- TASK INSTRUCTIONS:
The lines below that include "computer" are to be found and copied.

*** RECORDS FOR THIS TASK ***

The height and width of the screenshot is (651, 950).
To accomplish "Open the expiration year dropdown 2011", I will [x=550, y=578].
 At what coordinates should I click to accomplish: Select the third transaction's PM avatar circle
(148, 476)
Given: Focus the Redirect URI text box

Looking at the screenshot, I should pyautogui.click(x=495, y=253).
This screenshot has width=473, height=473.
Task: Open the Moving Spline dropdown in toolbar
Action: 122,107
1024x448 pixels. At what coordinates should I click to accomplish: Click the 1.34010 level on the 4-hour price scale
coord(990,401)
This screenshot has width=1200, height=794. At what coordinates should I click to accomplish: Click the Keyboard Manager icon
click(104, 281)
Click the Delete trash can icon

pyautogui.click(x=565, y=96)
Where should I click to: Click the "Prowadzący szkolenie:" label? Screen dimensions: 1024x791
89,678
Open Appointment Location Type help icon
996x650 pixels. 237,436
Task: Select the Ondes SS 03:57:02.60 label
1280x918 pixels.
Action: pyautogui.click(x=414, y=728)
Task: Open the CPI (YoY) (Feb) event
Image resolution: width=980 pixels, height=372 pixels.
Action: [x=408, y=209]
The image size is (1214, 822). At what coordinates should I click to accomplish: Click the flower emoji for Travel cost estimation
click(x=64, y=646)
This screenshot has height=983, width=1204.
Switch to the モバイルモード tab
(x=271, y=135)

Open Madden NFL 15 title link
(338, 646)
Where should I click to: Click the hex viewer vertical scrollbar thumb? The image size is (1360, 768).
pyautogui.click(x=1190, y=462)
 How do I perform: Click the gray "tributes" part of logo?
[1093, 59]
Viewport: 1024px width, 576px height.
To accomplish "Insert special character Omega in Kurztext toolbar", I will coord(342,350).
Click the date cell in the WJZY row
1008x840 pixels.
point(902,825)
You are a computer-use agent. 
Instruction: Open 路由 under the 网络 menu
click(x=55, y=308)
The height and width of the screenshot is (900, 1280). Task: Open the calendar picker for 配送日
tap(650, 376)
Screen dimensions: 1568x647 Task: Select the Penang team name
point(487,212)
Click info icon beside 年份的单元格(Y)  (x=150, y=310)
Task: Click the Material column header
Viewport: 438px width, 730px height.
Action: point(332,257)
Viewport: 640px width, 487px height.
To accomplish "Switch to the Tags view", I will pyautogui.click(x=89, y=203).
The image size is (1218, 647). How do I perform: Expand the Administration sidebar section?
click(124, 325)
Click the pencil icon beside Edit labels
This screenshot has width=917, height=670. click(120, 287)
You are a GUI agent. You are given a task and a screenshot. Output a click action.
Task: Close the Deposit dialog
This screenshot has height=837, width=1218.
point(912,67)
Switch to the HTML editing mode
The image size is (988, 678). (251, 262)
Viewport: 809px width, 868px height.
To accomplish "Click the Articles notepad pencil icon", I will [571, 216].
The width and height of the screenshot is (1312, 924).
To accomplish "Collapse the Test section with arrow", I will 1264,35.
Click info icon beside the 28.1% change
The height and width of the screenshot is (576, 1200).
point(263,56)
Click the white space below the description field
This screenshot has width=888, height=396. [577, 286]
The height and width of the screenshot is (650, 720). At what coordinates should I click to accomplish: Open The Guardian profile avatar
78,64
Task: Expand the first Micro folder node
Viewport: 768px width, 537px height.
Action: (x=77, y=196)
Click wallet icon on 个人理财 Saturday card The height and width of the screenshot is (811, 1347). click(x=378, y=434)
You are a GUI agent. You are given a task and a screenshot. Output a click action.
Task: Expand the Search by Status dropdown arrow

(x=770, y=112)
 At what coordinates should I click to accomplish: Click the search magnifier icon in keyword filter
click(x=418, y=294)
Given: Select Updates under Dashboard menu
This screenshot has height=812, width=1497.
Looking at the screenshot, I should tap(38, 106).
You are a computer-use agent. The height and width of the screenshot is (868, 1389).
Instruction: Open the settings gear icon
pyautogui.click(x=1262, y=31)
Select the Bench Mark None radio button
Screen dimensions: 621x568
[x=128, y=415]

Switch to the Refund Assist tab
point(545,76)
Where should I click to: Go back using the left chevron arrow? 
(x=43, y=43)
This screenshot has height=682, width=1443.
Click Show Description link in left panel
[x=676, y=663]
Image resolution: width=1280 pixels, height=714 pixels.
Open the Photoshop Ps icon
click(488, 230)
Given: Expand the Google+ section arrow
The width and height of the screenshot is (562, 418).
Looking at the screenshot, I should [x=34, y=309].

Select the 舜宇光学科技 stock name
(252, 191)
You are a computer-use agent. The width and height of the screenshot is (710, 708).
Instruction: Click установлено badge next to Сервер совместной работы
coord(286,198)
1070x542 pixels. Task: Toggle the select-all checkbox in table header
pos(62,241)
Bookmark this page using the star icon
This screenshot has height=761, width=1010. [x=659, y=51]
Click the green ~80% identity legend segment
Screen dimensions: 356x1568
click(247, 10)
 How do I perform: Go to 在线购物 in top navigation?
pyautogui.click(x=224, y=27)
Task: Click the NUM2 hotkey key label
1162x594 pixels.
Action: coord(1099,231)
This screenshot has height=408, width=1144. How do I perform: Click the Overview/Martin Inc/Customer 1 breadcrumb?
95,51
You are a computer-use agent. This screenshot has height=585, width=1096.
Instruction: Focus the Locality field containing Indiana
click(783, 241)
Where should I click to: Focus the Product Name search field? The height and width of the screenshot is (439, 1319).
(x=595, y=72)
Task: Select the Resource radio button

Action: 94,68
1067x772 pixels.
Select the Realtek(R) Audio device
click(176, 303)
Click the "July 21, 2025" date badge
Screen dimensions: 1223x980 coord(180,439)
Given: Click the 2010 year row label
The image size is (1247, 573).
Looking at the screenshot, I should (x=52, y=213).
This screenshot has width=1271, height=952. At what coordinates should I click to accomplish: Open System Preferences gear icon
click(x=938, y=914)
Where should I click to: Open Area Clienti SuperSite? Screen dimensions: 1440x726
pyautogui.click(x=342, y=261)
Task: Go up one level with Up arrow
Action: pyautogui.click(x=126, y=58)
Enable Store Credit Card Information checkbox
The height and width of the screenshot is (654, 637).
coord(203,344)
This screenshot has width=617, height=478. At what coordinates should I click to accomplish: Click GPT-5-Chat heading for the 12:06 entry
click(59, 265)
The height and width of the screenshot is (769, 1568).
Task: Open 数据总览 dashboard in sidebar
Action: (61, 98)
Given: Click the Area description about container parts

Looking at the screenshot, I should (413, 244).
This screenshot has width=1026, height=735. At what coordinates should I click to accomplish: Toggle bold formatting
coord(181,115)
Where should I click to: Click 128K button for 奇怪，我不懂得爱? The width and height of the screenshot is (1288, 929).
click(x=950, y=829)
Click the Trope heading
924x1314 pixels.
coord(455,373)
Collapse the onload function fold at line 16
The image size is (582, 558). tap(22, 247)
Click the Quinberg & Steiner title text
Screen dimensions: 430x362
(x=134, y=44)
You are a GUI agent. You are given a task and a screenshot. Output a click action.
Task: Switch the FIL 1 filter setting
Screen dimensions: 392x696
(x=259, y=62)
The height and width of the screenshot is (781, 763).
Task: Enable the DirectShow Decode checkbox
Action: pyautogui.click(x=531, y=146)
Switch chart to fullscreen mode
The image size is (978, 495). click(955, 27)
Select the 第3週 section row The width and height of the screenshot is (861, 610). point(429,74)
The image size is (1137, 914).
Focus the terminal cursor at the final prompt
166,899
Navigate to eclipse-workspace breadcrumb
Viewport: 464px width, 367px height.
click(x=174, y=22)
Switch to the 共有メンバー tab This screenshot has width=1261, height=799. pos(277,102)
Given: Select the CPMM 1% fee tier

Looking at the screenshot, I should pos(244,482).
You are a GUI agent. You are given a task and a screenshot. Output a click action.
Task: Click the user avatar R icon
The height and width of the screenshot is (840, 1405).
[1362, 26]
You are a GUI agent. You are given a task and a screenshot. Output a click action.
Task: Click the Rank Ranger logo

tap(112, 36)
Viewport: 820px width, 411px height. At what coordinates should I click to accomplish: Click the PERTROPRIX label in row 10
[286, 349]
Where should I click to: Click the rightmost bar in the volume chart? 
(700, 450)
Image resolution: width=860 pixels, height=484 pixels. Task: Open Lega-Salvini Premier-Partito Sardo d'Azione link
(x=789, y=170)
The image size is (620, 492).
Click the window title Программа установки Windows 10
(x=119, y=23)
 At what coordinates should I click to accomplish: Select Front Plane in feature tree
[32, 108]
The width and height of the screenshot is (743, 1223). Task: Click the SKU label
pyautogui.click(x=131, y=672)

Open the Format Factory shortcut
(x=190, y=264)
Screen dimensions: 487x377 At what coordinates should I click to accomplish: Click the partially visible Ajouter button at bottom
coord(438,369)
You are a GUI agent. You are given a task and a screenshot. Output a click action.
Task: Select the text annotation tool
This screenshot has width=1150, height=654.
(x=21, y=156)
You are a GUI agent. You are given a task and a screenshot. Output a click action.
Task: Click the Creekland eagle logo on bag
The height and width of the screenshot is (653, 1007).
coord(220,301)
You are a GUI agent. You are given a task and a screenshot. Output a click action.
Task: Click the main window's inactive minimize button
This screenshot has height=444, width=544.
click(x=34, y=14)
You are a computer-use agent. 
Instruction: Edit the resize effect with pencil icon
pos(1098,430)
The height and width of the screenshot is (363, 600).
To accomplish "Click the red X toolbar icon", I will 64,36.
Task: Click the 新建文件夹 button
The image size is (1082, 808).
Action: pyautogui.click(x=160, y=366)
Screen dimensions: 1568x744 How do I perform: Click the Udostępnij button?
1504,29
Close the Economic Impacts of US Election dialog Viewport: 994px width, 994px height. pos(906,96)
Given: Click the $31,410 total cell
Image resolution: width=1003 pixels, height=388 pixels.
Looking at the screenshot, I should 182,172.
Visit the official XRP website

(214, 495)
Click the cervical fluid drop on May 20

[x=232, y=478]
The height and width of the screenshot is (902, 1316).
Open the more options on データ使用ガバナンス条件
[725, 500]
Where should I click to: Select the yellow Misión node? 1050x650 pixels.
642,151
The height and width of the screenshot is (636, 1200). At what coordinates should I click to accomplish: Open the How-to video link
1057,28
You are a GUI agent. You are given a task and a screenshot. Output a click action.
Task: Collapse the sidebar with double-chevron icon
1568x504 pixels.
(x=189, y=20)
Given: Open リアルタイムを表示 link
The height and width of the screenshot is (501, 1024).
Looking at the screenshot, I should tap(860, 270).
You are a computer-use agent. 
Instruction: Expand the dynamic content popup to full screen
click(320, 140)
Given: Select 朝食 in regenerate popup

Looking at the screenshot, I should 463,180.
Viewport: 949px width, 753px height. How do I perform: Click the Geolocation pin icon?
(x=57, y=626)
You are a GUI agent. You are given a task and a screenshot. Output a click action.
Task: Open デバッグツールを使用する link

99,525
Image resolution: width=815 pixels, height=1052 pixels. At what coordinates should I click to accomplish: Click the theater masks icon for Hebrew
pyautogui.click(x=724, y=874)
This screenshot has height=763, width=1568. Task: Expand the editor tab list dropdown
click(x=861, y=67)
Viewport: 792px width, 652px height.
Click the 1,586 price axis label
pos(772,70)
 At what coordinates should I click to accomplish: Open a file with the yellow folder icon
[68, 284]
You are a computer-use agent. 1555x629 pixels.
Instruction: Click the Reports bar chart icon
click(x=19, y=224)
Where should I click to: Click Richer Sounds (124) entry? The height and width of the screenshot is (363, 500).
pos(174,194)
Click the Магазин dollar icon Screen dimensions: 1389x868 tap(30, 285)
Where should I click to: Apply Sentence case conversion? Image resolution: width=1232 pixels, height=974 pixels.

*** End of RECORDS FOR THIS TASK ***

- TASK ANSWER:
You are a computer-use agent. 
You are a computer-use agent. The height and width of the screenshot is (868, 1389).
You are a computer-use agent. The width and height of the screenshot is (710, 708).
You are a computer-use agent. This screenshot has height=585, width=1096.
You are a computer-use agent. 
You are a computer-use agent. 
You are a computer-use agent. 1555x629 pixels.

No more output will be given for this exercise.